I'm also fascinated because so many Lutherans are so politically, pardon me, right wing. Is it because we think the primary purpose of the state is law and order, and that particular political philosophy focuses on order above all things?

Susan said...

Playing into OPEC's hands? Isn't that how we deal with all problems today? We tell the school-kids to give the bully what he wants, and the bully will be won over by kindness. We find that sort of attitude all throughout society. The people who turn planes into bombs and blow up our skyscrapers? Just be nice to them and they will change. No understanding of original sin. No understanding that the purpose of govt is to punish evil-doers and keep the [outwardly] moral people safe to go about their business. Nope. We're mixing church and state all the time, as in, confusing the two kingdoms. When the govt should be punishing the guilty and thwarting their actions, the govt is forgiving and looking for a change of heart. That's the Church's role. And it doesn't work when the govt tries it. Especially when we start with the premise that people are by nature good.

Dan at Necessary Roughness said...

James:

A lot of Lutheran bloggers I read would supposedly fall on a "right-wing" side, but right-wing and left-wing are becoming less useful designations. When I tell people that I'm a fiscal libertarian with a pro-life streak, some of those typical right-wingers end up agreeing with that. I'm not big L Libertarian because I don't think we can be completely reactive with respect to foreign policy.

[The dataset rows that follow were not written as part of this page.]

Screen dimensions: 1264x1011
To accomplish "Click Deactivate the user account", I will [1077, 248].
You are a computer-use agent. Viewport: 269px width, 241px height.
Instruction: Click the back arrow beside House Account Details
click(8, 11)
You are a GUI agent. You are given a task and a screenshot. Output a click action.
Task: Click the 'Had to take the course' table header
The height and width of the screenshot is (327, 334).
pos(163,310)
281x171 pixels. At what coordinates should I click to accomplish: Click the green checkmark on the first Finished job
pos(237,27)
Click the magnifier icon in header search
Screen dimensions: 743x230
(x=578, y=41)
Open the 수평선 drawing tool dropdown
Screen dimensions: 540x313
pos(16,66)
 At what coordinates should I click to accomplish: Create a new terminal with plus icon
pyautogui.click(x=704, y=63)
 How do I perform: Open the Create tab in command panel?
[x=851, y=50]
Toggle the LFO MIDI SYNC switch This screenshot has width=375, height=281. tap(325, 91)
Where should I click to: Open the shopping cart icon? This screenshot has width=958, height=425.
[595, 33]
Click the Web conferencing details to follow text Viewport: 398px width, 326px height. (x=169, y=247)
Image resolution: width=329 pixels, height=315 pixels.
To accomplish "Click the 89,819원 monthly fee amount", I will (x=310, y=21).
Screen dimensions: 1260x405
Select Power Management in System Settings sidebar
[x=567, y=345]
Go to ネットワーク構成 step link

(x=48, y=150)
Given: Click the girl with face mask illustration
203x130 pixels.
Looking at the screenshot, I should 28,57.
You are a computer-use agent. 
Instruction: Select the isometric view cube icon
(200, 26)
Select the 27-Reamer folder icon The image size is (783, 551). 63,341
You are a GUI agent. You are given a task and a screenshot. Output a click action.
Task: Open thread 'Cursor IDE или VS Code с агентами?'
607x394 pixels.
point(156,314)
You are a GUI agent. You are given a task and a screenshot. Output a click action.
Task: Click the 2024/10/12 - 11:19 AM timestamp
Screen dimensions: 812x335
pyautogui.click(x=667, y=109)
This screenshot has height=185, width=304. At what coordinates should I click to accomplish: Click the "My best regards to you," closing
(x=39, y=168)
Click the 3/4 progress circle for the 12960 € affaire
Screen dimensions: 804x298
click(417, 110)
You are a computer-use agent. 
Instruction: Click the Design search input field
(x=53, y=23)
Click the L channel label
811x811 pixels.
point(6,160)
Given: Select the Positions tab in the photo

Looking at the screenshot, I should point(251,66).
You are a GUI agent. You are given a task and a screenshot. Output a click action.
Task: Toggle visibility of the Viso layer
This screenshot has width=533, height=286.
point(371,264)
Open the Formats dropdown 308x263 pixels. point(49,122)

I do think President Bush can take some credit for not having another major terrorist incident on his watch. Our relative safety though, came at a monstrous cost which we are still calculating. We are up against an ideology that recognizes no distinction between church and state and is more than willing to use our freedoms against us. Some things are just impossible for the government to do, such as putting air marshals on every flight. In those kinds of situations, it is just better to inform the public and let private citizens handle the risk themselves, rather than window dress with Real ID and invasive airport screenings.

When we look at this conspiracy, you have to ask, who does it benefit? McCain? He's on a global warming binge. Obama and Clinton? You serious? Honestly, it would benefit Ron Paul the best because Paul can say, see? This is what happens when we handcuff ourselves to arbitrary ideals of what our environment should be like.

So no, I don't see a controversy here. If you think that the oil companies are raking you over the coals and taking insane profits, consider that the government takes twice as much out of every dollar than the oil company does.

And the government does nothing to get that oil out of the ground. :)

Anonymous said...

In the United States and Canada we have close to 1 trillion barrels of oil. If we could utilize 10% of that we could solve a lot of our problems. If you go to American Solutions.com you can sign a petition for us to drill here!

I also agree, we need to develop cars that have better gas mileage...the technology is there.